Académique

Conseil

Libris

Alerte Greenwashing

Interview Bertrand Coty

Wilfrid de Conti, Axel Denis, vous publiez aux éditions Eyrolles : « Alerte Greenwashing ». Quelle est l’ampleur du phénomène aujourd’hui ?

Le greenwashing est un phénomène généralisé. Quiconque s’essaye à apporter un argument écologique ou une démarche de développement durable dans une communication commerciale est en proie à des réflexes malheureux au minimum, et parfois à de véritables stratégies de greenwashing. Une grande enquête de la DGCCRF (Direction générale de la concurrence, de la consommation et de la répression des fraudes) en 2023 montre qu’une entreprise sur quatre était en anomalie, ne respectant pas la réglementation en vigueur. C’est déjà énorme, mais elle ne prend pas en compte toutes les formes de greenwashing. La réalité va bien au-delà des allégations répréhensibles.

Le greenwashing est aussi une affaire de risques pour l’entreprise. Le risque juridique fait ses premiers pas. Récemment, l’entreprise Coca-Cola s’est faite attaquée en justice par l’ONG France Nature Environnement pour greenwashing lors de sa campagne de communication des Jeux Olympiques. Il ne s’agit pourtant que de la face émergée de l’iceberg, car les attaques en justice sont encore rares et concernent principalement les cas les plus évidents ou scandaleux. Les entreprises s’inquiètent encore peu de ce risque, mais redoutent davantage le risque réputationnel, qui passe par des attaques médiatiques. Les associations environnementales et les communautés d’acteurs engagés en ligne sont particulièrement actives sur ce sujet. On trouve de nombreuses campagnes de débunkage (démystification d’une information jugée trompeuse) sur les réseaux sociaux.

Les communications et publicités environnementales sont donc encore peu nombreuses à faire face au risque juridique du greenwashing, mais subissent plus massivement le risque réputationnel. Notre analyse des moindres recoins du greenwashing englobe même dans cette catégorie une grande majorité des publicités qui ont recours à une allégation environnementale.

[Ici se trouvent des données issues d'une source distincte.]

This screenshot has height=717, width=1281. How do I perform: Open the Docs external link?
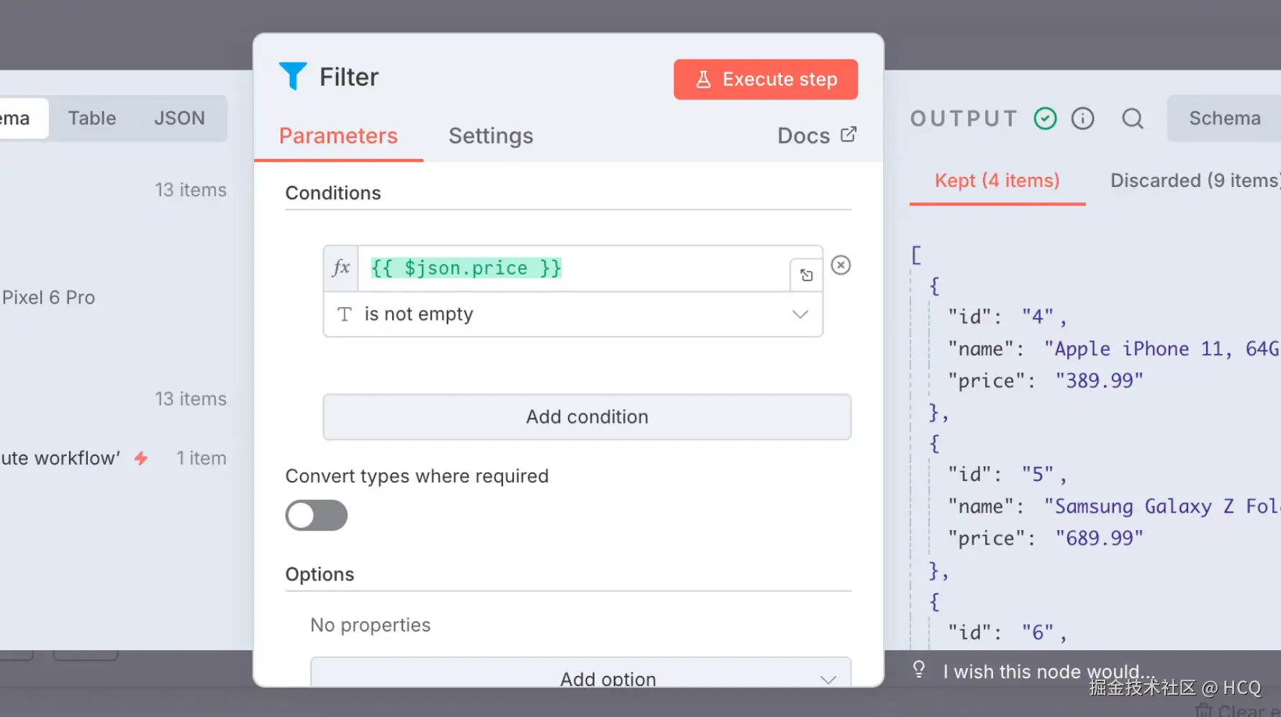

Comment identifier les pratiques trompeuses, pourriez-vous nous donner un exemple ?

On ne peut pas crier au greenwashing à tout va, dès qu’une entreprise peu vertueuse sur le plan écologique se met à communiquer, qu’il y ait un lien avec l’environnement ou non. Le greenwashing est d’abord lié à une allégation environnementale dans la communication. L’allégation peut aussi bien porter sur le produit ou service que sur l’entreprise directement. Il faut réussir à détecter l’argument écologique ou la démarche de développement durable mise en avant dans la publicité, parfois de manière subtile. Il n’y a pas que les mots utilisés, mais aussi les images, les labels, les imaginaires qu’ils convoquent. Tous les éléments de la communication sont à prendre en compte pour détecter le greenwashing.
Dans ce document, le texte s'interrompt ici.